▶ [Exercise directions]
Carry on the case summary of In re Mazzio from the point where it stops.

▶ [Selected text]
+++
In re Mazzio
2014 U.S. App. LEXIS 11839
6th Cir.2014Background
- Mazzio convicted in 1999 of possession with intent to distribute cocaine and conspiracy to distribute.
- His mandatory minimum of 240 months arose from prior felony and possession of five or more kilograms of cocaine.
- He was sentenced to two concurrent 240-month terms followed by ten years of supervised release; convictions affirmed in 2002.
- Mazzio filed a §2255 motion in 2004 alleging ineffective assistance of counsel; district court denied in 2006; COA denied and appeal dismissed in 2007.
- On October 8, 2013, Mazzio filed a motion for authorization to file a second or successive §2255 petition.
- Mazzio relies on Alleyne v. United States to argue the factual basis for his mandatory minimum was not jury-found; Alleyne held some facts are jury-found elements.
+++
▶ [Material]

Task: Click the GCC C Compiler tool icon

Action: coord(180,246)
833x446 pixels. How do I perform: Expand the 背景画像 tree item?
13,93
+++
▶ [Expected output]
Issues
| Issue | Plaintiff's Argument | Defendant's Argument | Held |
|---|---|---|---|
| Is Alleyne retroactive on collateral review? | Mazzio argues Alleyne should be retroactive. | Moore argues Alleyne is not retroactive. | Alleyne is not retroactive. |
| Does Alleyne establish a new rule of constitutional law retroactive on collateral review? | Alleyne creates a new retroactive rule. | Alleyne does not establish retroactivity. | Not retroactive under §2255(h)(2). |
| Does Teague demand retroactivity of Alleyne as a watershed rule? | Alleyne is a watershed procedural rule. | Alleyne is not a watershed rule. | Alleyne does not fit Teague's watershed category; not retroactive. |
Key Cases Cited
- Alleyne v. United States, 570 U.S. 99 (U.S. (2013)) (holding that certain facts increasing the mandatory minimum are elements)
- Teague v. Lane, 489 U.S. 288 (U.S. (1989)) (teague framework for retroactivity of new rules on collateral review)
- Schriro v. Summerlin, 542 U.S. 348 (U.S. (2004)) (new procedural rules generally not retroactive)
- Ring v. Arizona, 536 U.S. 584 (U.S. (2002)) (jury determination of facts increasing punishment; analogous reasoning used for retroactivity)
- Harris v. United States, 536 U.S. 545 (U.S. (2002)) (upheld judicial factfinding for increased sentences under prior framework)
- Apprendi v. New Jersey, 530 U.S. 466 (U.S. (2000)) (facts increasing maximum sentence must be submitted to jury)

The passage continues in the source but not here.